While we’re approaching the Summer Solstice, Melbourne is well into fall. Headed toward the Winter Solstice. Down under.

Liz, occupational therapist, came yesterday. Bubbly, easy to talk to. Both she and Carol, p.t., had to do assessments. Then submit those to United health, see how many sessions they will allow. Work with both of them starts next week.

With Mary alongside I’m walking unaided on the driveway. A little further each day. Feels good. Challenging. Small workouts start today. Legs.

I can feel the progress, slow though it may be.

 

Meanwhile the Toad Prince dreams of a Trump promenade. Talks of leaving the UFC platform on the Whitehouse lawn. Like the French did with the Eiffel Tower. What a strange man.

 

 

 

 

 

 

 

 

 

 

 

 

 

 

Mary. Dopy.

Shadow has had her breakfast. Mary’s awake. Shadow Mountain coming into the morning.

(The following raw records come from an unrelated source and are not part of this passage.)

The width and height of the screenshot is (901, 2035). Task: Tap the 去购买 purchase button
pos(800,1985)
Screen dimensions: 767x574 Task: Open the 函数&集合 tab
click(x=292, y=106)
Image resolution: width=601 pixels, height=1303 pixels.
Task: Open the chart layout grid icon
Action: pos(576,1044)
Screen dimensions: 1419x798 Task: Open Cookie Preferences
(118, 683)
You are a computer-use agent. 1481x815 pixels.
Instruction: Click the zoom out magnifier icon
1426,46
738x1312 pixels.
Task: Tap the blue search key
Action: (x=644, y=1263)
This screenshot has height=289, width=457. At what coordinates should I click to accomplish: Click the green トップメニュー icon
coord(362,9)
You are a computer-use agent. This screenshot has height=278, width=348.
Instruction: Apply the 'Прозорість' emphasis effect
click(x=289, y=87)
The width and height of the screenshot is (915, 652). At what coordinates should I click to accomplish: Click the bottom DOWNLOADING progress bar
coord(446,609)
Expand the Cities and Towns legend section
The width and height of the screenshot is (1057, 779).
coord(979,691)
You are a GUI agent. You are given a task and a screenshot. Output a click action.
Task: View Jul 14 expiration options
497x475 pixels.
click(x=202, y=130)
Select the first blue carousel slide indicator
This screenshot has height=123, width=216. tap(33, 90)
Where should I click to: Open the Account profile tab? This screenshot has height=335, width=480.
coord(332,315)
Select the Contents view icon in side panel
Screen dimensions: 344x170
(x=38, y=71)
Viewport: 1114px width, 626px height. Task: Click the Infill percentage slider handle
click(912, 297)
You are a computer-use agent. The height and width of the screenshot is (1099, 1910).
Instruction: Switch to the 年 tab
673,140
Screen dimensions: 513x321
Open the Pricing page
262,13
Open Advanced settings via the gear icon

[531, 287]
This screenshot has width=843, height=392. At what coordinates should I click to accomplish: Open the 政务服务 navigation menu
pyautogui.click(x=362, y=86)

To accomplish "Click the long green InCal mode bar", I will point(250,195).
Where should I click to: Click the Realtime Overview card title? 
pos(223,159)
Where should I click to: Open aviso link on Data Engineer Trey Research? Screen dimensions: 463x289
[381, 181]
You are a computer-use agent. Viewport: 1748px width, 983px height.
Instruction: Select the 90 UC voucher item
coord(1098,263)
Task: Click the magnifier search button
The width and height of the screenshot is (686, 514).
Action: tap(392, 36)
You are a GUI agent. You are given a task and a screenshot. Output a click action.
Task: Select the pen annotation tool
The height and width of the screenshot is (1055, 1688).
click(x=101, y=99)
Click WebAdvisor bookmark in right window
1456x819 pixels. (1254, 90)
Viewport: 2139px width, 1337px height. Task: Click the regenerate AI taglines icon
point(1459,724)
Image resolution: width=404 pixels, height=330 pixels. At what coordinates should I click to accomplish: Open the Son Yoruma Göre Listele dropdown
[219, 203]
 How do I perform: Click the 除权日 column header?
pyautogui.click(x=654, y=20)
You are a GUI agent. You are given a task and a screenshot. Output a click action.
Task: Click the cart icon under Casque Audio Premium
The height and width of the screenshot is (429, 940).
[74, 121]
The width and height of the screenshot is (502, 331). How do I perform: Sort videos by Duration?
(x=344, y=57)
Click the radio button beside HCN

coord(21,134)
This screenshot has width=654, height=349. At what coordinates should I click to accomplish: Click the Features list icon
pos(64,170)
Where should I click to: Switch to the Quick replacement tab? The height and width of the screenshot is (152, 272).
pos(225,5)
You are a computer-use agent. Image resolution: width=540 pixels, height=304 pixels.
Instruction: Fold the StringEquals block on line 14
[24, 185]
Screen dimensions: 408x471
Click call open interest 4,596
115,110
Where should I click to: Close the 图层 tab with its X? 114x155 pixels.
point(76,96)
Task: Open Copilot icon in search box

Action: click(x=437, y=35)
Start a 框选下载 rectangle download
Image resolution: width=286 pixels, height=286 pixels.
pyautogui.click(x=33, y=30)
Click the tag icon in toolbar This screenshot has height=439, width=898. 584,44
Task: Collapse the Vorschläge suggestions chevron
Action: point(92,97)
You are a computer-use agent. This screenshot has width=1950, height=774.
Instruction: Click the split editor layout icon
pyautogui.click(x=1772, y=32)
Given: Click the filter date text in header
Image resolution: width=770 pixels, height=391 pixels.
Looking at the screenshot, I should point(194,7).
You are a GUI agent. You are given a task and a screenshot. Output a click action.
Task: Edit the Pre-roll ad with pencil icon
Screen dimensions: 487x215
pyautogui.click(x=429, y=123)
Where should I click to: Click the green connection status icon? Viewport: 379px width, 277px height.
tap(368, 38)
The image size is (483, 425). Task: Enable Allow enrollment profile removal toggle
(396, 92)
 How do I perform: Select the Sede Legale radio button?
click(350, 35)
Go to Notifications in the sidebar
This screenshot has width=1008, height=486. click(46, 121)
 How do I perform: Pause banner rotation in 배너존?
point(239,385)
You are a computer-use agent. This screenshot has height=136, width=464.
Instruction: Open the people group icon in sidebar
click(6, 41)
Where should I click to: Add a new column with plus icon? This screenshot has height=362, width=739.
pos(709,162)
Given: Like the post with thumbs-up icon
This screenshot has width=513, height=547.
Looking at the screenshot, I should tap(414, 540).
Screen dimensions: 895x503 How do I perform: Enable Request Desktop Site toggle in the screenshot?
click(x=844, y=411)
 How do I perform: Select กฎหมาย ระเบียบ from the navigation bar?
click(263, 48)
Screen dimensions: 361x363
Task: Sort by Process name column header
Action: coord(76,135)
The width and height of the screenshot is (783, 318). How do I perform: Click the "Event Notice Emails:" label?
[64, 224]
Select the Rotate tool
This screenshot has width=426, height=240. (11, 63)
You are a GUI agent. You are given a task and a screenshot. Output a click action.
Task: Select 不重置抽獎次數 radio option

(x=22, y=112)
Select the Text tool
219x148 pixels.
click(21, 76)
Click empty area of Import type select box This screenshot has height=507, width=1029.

Mary got a lift with a car service. Arrived around 5:30, looking fancy. She came bearing a delicious meal with prosciutto, cheese, and crackers. We ate as we discussed her trip so far. She has an open ticket, can stay as long she wants. She’s come to help in any way she can.

Carol, my physical therapist from Mt. Evans, talked me into trying a cervical collar. It will provide support, help me with the strain on my back from the head drop. Not sure about it, but the soft collar was not working.

Weather continues cool and rainy. Good sleeping last night.

I think eating regular meals has begun to help. I can walk a bit further, don’t feel as tired. Stopping the abiraterone and the prednisone helped, too. Feeling confident.

Meanwhile in Dopyland. The war. Iran. Over so fast. Not. Cease fire? Not so much. Dopy hits them. They hit back. Federal Housing Finance Director makes next logical career move to acting director of National Intelligence. More pics of Trump vanity project, the Triumphal Arch. Oh, boy.

Best headline about Trump. Ever. Goes to Brett Stephens for: President Ozymandias.